COVID-19: Fraudsters Also Work From Home
Posted on 03/26/2020 at 08:55 AM by John Lande
Many organizations have transitioned the bulk of their staff to working from home. While this may reduce the threat posed by COVID-19, it presents new risks for organizations of all kinds and sizes. We have covered numerous cases of fraudsters using email phishing to take advantage of unsuspecting organizations. Fraudsters have become adept at tricking organizations into redirecting vendor payments to fraudster bank accounts. With so many people reliant on email communication, organizations should keep in mind that fraudsters also can work from home.
One recent case is an example of the kind of threat organizations face. Mississippi Silicon Holdings, LLC v. AXIS Insurance Company is the story of yet another organization tricked into sending its vendor payments to fraudsters. Mississippi Silicon manufactures silicon metal, which requires graphitized carbon electrodes. Mississippi Silicon purchased the electrodes from a Russian company, Energoprom. Throughout October 2017, Mississippi Silicon’s CFO emailed with an Energoprom “employee” named “Olga.” “Olga” informed the CFO that Energoprom had changed banks, so Mississippi Silicon should start sending payments to the new account. Over the next several weeks, Mississippi Silicon transferred over $1,000,000 to what later turned out to be a fraudster-owned bank account. The fraud was discovered when a real Energoprom employee inquired about when it would receive payment from Mississippi Silicon.
Mississippi Silicon made a claim for the loss under its cyber-insurance policy provided by AXIS Insurance. The AXIS policy had three potential coverage provisions that could apply to this fraud: social engineering fraud, computer transfer fraud, and funds transfer fraud. The coverage limit for computer transfer and funds transfer fraud was $1,000,000. The coverage limit for social engineering fraud was only $100,000. AXIS acknowledged Mississippi Silicon’s claim under the social engineering fraud provision, and denied coverage under the computer transfer and funds transfer fraud provisions. Mississippi Silicon filed suit against AXIS claiming that the loss was covered under one or both of the $1,000,000 coverage limit provisions.

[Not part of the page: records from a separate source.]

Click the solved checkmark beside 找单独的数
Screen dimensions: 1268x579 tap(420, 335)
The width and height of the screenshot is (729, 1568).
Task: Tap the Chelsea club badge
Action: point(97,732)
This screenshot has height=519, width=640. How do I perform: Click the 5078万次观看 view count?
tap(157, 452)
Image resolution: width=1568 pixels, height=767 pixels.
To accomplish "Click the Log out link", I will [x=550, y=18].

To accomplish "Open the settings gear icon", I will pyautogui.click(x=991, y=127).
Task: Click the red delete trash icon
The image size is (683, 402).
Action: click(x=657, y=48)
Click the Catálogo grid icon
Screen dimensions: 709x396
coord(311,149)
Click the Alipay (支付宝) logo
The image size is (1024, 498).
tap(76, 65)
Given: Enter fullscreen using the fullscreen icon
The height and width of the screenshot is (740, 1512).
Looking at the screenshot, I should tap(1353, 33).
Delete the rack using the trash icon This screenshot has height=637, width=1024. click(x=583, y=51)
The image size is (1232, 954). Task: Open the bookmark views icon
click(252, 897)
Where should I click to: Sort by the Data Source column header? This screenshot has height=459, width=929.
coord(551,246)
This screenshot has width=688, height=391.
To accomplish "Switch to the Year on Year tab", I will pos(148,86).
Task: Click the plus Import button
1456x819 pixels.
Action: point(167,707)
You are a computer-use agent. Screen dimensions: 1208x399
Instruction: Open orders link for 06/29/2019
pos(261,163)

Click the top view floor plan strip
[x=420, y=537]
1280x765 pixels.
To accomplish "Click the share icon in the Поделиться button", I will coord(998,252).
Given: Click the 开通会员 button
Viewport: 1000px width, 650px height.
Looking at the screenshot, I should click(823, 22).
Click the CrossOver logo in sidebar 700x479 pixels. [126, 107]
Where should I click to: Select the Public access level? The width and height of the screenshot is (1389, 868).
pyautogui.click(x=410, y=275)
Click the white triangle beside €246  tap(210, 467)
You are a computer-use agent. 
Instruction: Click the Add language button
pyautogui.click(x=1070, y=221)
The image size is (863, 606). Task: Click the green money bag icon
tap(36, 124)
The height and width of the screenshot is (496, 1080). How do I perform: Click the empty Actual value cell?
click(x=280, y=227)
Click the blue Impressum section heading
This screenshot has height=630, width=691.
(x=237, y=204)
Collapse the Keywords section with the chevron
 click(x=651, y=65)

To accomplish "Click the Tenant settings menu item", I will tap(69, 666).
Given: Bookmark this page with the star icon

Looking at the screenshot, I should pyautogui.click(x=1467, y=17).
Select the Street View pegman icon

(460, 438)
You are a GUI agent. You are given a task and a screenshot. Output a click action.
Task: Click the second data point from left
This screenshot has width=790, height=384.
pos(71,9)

The United States District Court for the Northern District of Mississippi ruled in favor of AXIS. The court concluded the computer transfer fraud provision did not apply, because coverage under that section was only triggered by losses resulting “directly” from “the fraudulent entry of information into or the fraudulent alteration of any information within a Computer System.” The court explained that while a fraudulent email from “Olga” began the sequence of events that led to the loss, the “direct” cause of the loss was the CFO initiating the wire to the fraudster bank account.
The court determined the funds transfer fraud provision did not apply, because there were no fraudulent instructions provided to Mississippi Silicon’s financial institution. Since the CFO had the authority to, and in fact did, authorize the transfer, the funds transfer fraud provision did not cover the loss.
The court noted that applicability of one coverage provision did not necessarily preclude other coverage provisions from applying. However, in reviewing the entire policy, it was clear that the intention of the parties was to provide exclusive coverage for social engineering losses under the social engineering fraud provision. Thus, the fact that the loss fit within the social engineering coverage provision suggested that other coverage provisions were inapplicable.
Unfortunately, Mississippi Silicon’s case has become a common fact pattern. With so many companies doing business remotely due to COVID-19, the opportunities for fraud have only multiplied. Organizations need to make sure they have strong controls in place to reduce the risk that their payments will be sent to fraudsters instead of their real vendors. Even if organizations have social engineering insurance, they should consider whether their coverage limit is sufficient for the risk they face from a fraudulent transaction. After all, the fraudsters can work from home just as easily as you can.